The baraja deck consists of forty-eight Spanish playing cards, divided into four suits and numbered from one to twelve. The four suits are: coins, cups, clubs and swords. These cards form the basis of the cards used in Tarot and the ‘major arcanans’ are the ones which are generally used for divination. Their origin is Arabic. In ancient times, they did not have jokers and the set consisted of fourteen cards of each suit, ten numbers and four figures, including a queen. The queen was eliminated due to the sexism of the time, and when the pack of thirteen cards per suit was not successful, the number ten was eliminated; therefore the pack consisted of nine numbers and three figures which make twelve cards in total. In the society of the time each suit had a certain meaning. The bourgeois (the rich) were represented by the coins, the clergy were represented by the cups (chalice), the swords stood for the army and the clubs represented the plebs (the poor that were related to nature, cultivating land). There are also links to the French baraja. The clubs are the leaves of the spades, the diamonds represent richness like the coins, the spades are the tips of the lance and the heart of Jesus relates to the chalice.

ROOM 4:

JUSTICE

Justice is the virtue that establishes itself when it is joined to a set of rules that form an adequate frame in which relationships between people and institutions, authorizing, prohibiting and permitting specific actions can take place.

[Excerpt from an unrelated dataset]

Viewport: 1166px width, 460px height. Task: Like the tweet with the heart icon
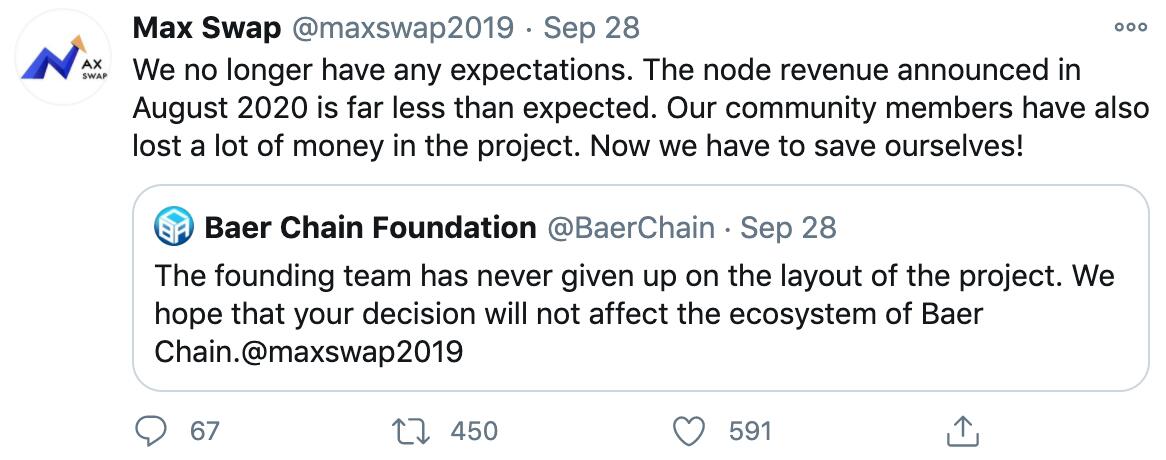(687, 431)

The works in the exhibition are dissolved within the cultural scope like barren territory which identity stumbles through, discerning death as the end and the loss of memory as the only outcome. In these scenes, the works of Aninat & Swinburn are indistinctly made up of rituals or spells through which they try to find their way and swap their loss in favour of significance and memory. A ritual is a series of actions that are primarily carried out for their symbolic value. They are actions that are based in some sort of belief, be it religious or due to a political ideology, a sporting act, tradition, memories, historicism of a community, to name a few. Magic is a conjunction of rituals whose objective is to control the attributes of universal spirits and supernatural entities. The act of magic allows for direct communication, evocation, or indirect, invocation, with one or various deities or forces that have power over the laws of nature. Spirits called during rituals are obliged to fulfil the wishes of the magician, but only if the magician know the spirits name and attributes or, likewise, if their characteristics are described. These characteristics can be called on by the pronouncement of the spirits name or equally by writing it down.

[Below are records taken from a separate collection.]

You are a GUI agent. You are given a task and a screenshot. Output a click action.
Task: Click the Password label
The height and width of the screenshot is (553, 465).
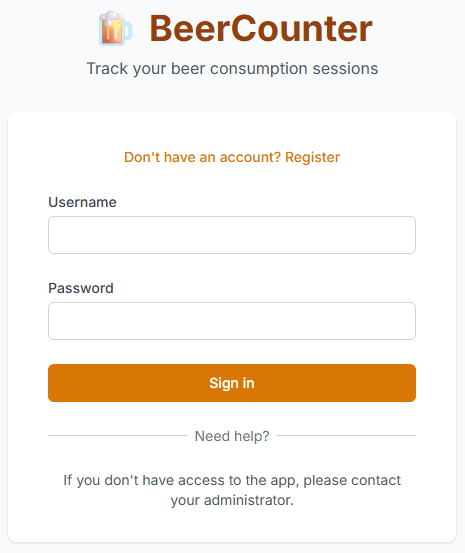(81, 288)
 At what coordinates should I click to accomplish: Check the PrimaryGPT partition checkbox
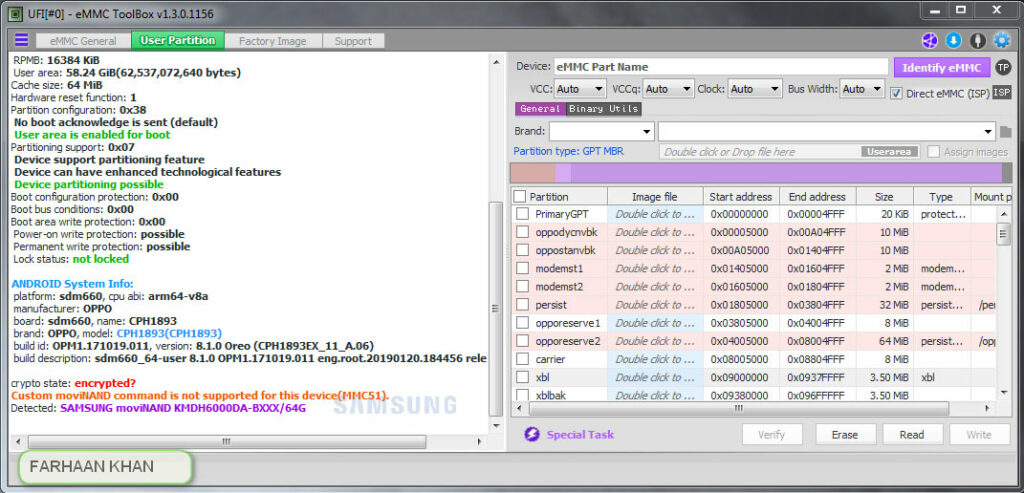[x=522, y=214]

Selecting prayers, advertisements, titles and phrases from the most renowned newspapers of the world and using a technique of deconstruction that tends to reveal the symbolic, political, religious and social meanings that are codified in the media, the artists have created, like magicians, a magical altarpiece. It contains evocation, invocations and performative images, portrayed as rituals, where the images stimulate the magician into portraying what the signs and formulas recorded describe. In this case the ritual is made up of prayers and formulas, where the entity is presented and praised, it is reminded of its duty and it is asked to consider the magicians desired effect that has been constructed according to the indications given by the entity. Rituals tend to have two variants for the magician to contact the spirit, and usually both methods are used at the same time; one way of communication is the calling of the spirit aloud, the other is by engravings. The artists invite us, through magic and their engravings on the altarpiece presented on a mirror, hence dealing with the idea of duplicity and of the separated image, to invoke and increase our receptivity towards everyday rituals that interplay with the media, which becomes a crucial manner of diffusing ideologies. The totality that can be seen is deceptive, an illusion of a complete object that is nothing more than a mirror image, an imaginative figure, deceptive, multiple and inverse.